CPU: Intel i7-7700K
GPU: Nvidia Geforce GTX 1080 Ti
RAM: DDR4 16 GB Memory size 1200 MHz DRAM Freq
Found 1 CUDA devices
id 0 b'NVIDIA GeForce GTX 1080 Ti' [SUPPORTED]
Compute Capability: 6.1
PCI Device ID: 0
PCI Bus ID: 1
UUID: GPU-d9ff490e-0dae-b9ff-d914-d72433dae551
Watchdog: Enabled
Compute Mode: WDDM
FP32/FP64 Performance Ratio: 32
Summary:
1/1 devices are supported
Device Name: NVIDIA GeForce GTX 1080 Ti
Maximum number of multiprocessors: 28
Maximum number of threads per block: 1024
Maximum number of blocks per grid: 1024
Maximum number of threads per grid: 2147483647
Maximum shared memory per block: 49152 bytes
Warp Size: 32
L2 Cache Size: 2883584 bytes
A NVIDIA CUDA capable graphics card, reference can be found here: https://developer.nvidia.com/cuda-gpus
The NVIDIA CUDA toolkit, can be found here: https://developer.nvidia.com/cuda-toolkit
The oneMKL Python distribution, can be found here: https://www.intel.com/content/www/us/en/developer/tools/oneapi/base-toolkit-download.html?operatingsystem=window&distributions=online
Switched over to Anaconda since apparently numpy uses MKL natively from Conda but not from pip...
Can be found: https://www.anaconda.com/download
Then, to install packages manually, from an Administrator Anaconda prompt:
conda create --name GemmCUDA
conda activate GemmCUDA
conda install -c numpy
conda install -c numba
conda install -c nvidia cuda-toolkit
conda install -c nvidia cuda-python
conda install -c openpyxl
conda install -c libffi Pandas doesn't load this dependency properly
conda install -c cupy
Create and activate from the environment.yml (will take some time to install all dependencies)
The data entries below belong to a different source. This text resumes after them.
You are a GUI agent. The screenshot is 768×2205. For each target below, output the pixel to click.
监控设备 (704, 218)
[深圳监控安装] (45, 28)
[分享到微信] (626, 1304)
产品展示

Cupy required downgrading to Python 3.9.18, the switchover to Anaconda was also interesting to say the least. Please import the environment using Anaconda and profit from my headaches
conda env create -f environment.yml
conda activate GemmCUDA
From the Anaconda admin prompt, navigate to the repo in the correct environment, then run the following example command: python Gemm_CUDA.py 4096 4096 4096
nvprof python Gemm_CUDA.py 4096 4096 4096
- All trials for Matrix Size will use the naive non-JIT implementation of GEMM
- All trials after 6 will not use the naive non-JIT implementation for the sake of time and sanity (4096 was taking more than 20 hours...)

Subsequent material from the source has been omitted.